My post tries to explain these frameworks as simple as possible, mostly through guide questions. You can read more here on 4Ps of Marketing and here on Porter’s 5 Forces Analysis. But before you do that, why not stay for a while and try mine first?
4 Ps of Marketing
Before you launch your business, make sure you establish these 4Ps. And continuously refine them.
- Product: What are you offering (whether product or service)? How does your product differ from the rest of the competition? Does it offer something valuable or unique? And how consistently and standardized can you offer the product/ service?
- Place: Where is your product or service located? Is it a foodcart, an online store, located in a mall? With heavy foot-traffic, near your target market and niche? Easily accessible? Are neighboring stores, if any, aligned with the market segment your are targeting?
- Price: For how much are you selling your product or service? Is it a premium brand, or targets Class C and D? Your pricing should not only consider competition, it should also consider, first and foremost, your target market. Targeting the lower socio-economic class with a premium priced product or service is definitely a disconnect. Also, is demand for your product elastic or inelastic in case of price changes?
- Promotion: How do you market and advertise your products? At this day and age, it pays to be online, easily searchable in search engines, and if relevant, likable in Facebook and followable in Twitter. Text blasts, flyering, etc? No random texts please from unknown numbers. You should align this with where your target market spends more time and frequents, whether on the web or out in the streets.
Porter’s 5 Forces
Competition is a relevant major force, but not the only force you should be concerned and prepared for. Again, need to be mindful of these prior to launch and regularly post-launching.
- Threat of New Competition: Like in foodcart businesses, how fast do we see replicas and copycats sprouting here and there? There are businesses that have many ‘barriers to entry’ while there are more businesses that are easy to copy. Is your product copyrighted, patented, licensed only to select few or with a winning secret recipe? Or your neighbor can easily copy your business tomorrow and improve on it?
- Threat of Substitute Products or Services: Before there was Starbucks, now we have milk teas. Milk teas are also eating up the small market of pearl shakes and coolers. And I’m sure it also has a dent on other beverages (teas, sodas etc). Will your customers stick to your product through thick and thin, or when the going gets tough, they’ll go for cheaper or better alternatives? You can’t just be mindful of direct competitiors, indirect competitors from other categories and substitutes can also harm your business.
- Bargaining Power of Customers: If I’m a consumer, I wish. But if you have a very small and focused market (like one major customer only), then that customer can easily haggle and bargain with you. Otherwise, they’ll no longer avail of your business. Also, price elasticity of your products?
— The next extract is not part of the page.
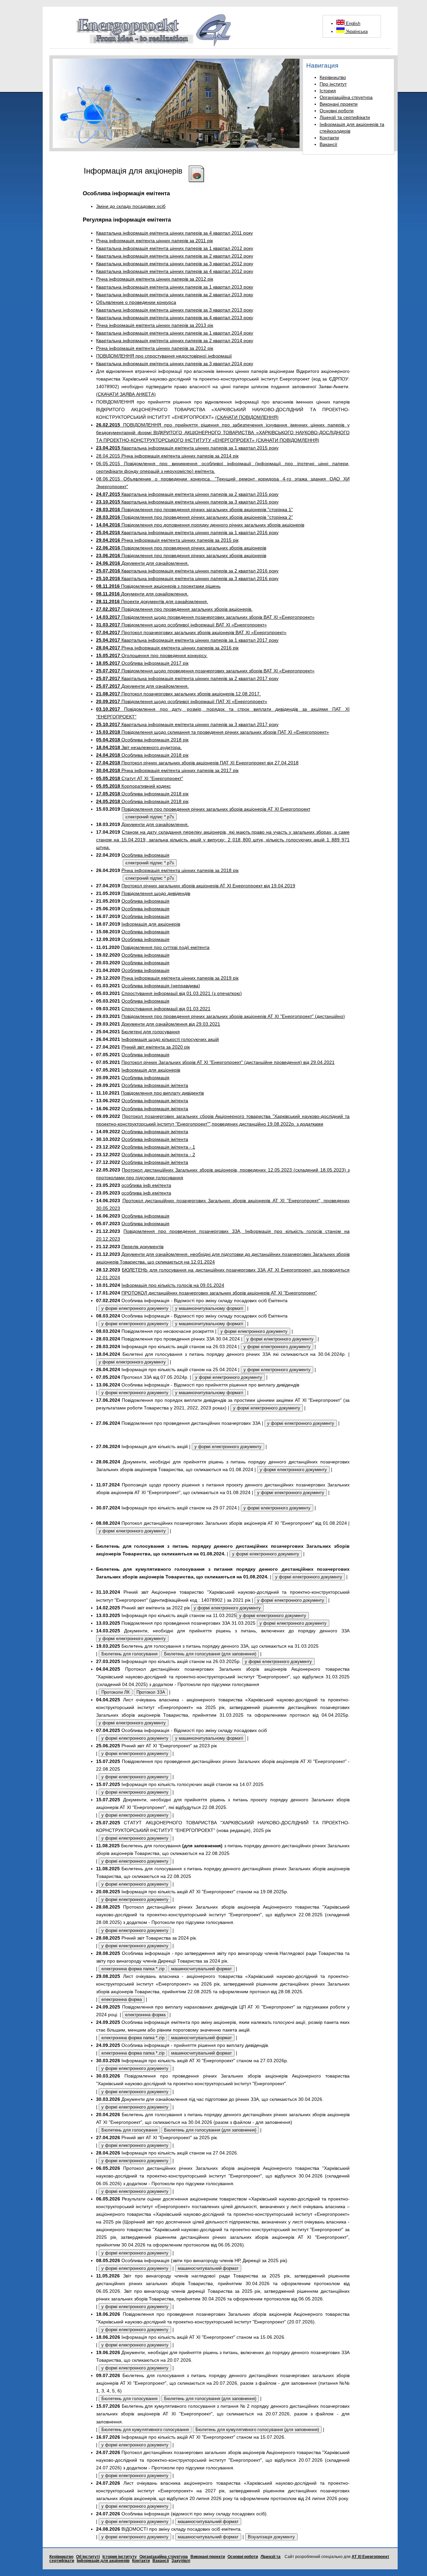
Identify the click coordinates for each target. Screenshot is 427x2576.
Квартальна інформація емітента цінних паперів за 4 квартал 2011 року (174, 233)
Lastly, are your consumers the type who will easily bash you in the world wide web due to poor service?
- Bargaining Power of Suppliers: Concentration risk on a select few suppliers. If they charge you more, then you have no choice, no other alternatives? If they fail to deliver, you also fail your customers. Big concern especially for businesses that do not have economies of scale yet.
- Intensity of Competitive Rivalry: Are you in a cut-throat industry? Or is your strategy to focus in your small yet sustainable market niche? How will you stand out in fierce competition? There are many business out there controlled by just a handful of market players. And some industries where rivalry is not just limited to advertisements and within the industry, but also in setting up deals with sister companies in other industries. Oligarchy. We’re very much interconnected now, you know.
There you have it. 4Ps and 5 Forces. I hope you will find these useful, no matter how big or small your business is.